Shinichiro Akichika (D3), Department of Chemistry and Biotechnology, received “JSPS Ikushi Prize”
On 28th January 2020, Shinichiro Akichika (D3), Department of Chemistry and Biotechnology, received “JSPS Ikushi Prize”.
In 2009, JSPS received an endowment from His Majesty the Emperor Emeritus Akihito on the 20th year of his reign. Amidst a severe economic environment in Japanese society, His Majesty’s desire was to encourage and support young scientists who are working diligently to advance their studies and research.

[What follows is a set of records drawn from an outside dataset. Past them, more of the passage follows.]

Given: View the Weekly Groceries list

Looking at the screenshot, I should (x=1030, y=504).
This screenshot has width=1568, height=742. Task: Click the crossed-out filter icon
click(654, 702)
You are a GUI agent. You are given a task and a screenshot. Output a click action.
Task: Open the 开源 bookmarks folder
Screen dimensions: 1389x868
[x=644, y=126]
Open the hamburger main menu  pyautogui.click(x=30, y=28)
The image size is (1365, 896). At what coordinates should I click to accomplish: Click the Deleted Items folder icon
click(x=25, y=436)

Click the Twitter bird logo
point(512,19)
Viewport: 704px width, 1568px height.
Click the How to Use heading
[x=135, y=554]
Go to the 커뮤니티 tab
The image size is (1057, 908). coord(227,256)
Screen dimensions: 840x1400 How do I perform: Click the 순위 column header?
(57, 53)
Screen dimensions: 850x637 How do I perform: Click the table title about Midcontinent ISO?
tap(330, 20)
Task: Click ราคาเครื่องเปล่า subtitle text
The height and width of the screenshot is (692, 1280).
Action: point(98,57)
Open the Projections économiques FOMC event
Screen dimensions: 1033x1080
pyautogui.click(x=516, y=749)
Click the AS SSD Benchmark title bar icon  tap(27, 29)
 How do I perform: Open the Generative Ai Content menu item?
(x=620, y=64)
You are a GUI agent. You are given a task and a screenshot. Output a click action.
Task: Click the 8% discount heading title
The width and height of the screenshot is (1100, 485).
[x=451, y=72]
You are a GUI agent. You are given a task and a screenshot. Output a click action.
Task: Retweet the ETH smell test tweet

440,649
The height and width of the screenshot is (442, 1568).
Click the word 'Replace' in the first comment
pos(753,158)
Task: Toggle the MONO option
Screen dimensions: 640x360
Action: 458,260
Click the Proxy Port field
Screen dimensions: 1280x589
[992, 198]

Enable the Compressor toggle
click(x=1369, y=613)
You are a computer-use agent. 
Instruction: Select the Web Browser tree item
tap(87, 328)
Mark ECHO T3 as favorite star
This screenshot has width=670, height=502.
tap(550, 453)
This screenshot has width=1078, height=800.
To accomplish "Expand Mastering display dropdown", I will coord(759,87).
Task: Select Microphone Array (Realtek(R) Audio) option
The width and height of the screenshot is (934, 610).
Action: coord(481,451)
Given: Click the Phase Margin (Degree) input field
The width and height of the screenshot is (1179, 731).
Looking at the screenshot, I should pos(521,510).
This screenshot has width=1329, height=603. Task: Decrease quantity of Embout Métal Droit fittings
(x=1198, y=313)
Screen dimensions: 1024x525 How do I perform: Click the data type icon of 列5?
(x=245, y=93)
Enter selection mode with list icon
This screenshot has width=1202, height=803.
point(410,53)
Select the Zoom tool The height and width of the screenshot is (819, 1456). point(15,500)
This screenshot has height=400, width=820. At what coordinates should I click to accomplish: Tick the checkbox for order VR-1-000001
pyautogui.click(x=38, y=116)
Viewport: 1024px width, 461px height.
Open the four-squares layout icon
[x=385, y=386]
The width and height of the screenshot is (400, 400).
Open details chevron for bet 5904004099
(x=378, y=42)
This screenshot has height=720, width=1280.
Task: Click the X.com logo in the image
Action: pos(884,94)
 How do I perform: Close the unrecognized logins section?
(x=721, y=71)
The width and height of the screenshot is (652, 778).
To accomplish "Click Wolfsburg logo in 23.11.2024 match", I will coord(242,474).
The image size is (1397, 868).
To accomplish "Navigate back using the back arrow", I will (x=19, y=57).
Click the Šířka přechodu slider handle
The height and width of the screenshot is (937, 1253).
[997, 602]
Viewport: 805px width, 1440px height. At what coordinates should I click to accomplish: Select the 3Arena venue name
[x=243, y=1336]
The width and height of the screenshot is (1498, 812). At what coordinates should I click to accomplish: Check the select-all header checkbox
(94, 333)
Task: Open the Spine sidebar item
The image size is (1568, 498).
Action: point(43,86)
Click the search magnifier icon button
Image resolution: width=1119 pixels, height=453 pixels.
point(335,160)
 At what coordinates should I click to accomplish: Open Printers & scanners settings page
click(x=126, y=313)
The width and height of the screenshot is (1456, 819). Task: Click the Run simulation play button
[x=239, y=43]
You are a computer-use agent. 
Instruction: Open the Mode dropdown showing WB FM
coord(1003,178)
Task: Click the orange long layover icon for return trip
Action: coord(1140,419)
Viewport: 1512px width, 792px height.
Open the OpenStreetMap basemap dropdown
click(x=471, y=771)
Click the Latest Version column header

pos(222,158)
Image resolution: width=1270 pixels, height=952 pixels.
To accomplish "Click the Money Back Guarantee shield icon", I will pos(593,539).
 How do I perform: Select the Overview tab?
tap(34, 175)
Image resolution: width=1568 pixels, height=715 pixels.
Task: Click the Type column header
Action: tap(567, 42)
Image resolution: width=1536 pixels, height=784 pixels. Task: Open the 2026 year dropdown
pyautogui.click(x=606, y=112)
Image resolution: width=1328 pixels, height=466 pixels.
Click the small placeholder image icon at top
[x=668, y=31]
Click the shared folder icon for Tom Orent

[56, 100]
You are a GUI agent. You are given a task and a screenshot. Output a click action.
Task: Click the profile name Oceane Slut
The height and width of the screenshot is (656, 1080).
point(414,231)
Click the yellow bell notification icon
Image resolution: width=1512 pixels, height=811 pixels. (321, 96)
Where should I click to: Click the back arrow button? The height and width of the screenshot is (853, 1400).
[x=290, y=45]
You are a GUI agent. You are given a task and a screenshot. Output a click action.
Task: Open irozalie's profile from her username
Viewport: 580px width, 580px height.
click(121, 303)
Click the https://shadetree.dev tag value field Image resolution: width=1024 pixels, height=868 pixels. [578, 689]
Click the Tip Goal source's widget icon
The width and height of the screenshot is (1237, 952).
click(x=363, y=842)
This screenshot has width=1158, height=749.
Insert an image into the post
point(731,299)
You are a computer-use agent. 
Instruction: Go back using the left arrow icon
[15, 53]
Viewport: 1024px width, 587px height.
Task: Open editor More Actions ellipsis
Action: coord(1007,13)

In deference to his wishes, JSPS established the JSPS Ikushi Prize program and placed it into operation in FY 2010. It functions to formally recognize outstanding doctoral students who can be expected to contribute to Japan’s future scientific advancement.
<About awarded research>
「Identification and functional analysis of the cap-specific m6A methyltransferase」
mRNA is transcribed from genome DNA and matures through several processing events including 5' capping, splicing and 3' polyadenylation. Recent studies using deep sequencing methods detected several species of chemical modifications in eukaryotic mRNAs and revealed the importance of N6-methyladenosine(m6A) modification in mRNA metabolism and diverse functions. In addition to the internal m6A, N6-2'-O-dimethyladenosine(m6Am) is present at the transcription start nucleotide of capped mRNAs in vertebrates. However, its biogenesis and functional role remain elusive. In this study, we identified the enzyme responsible for N6-methylation of m6Am and named the enzyme as CAPAM. Biochemical analysis of CAPAM suggested that CAPAM is recruited to the early elongation complex of RNA polymerase II and forms m6Am modification co-transcriptionally. As a functional role of m6Am modification, we found that N6-methylation of m6Am promotes the translation of capped mRNAs.
<Your inpression & future plan>
It's a great honor to receive this poster award. I would like to thank Prof. Tsutomu Suzuki, collaborators and all members of Suzuki laboratory. I'd like to continue to push forward my research.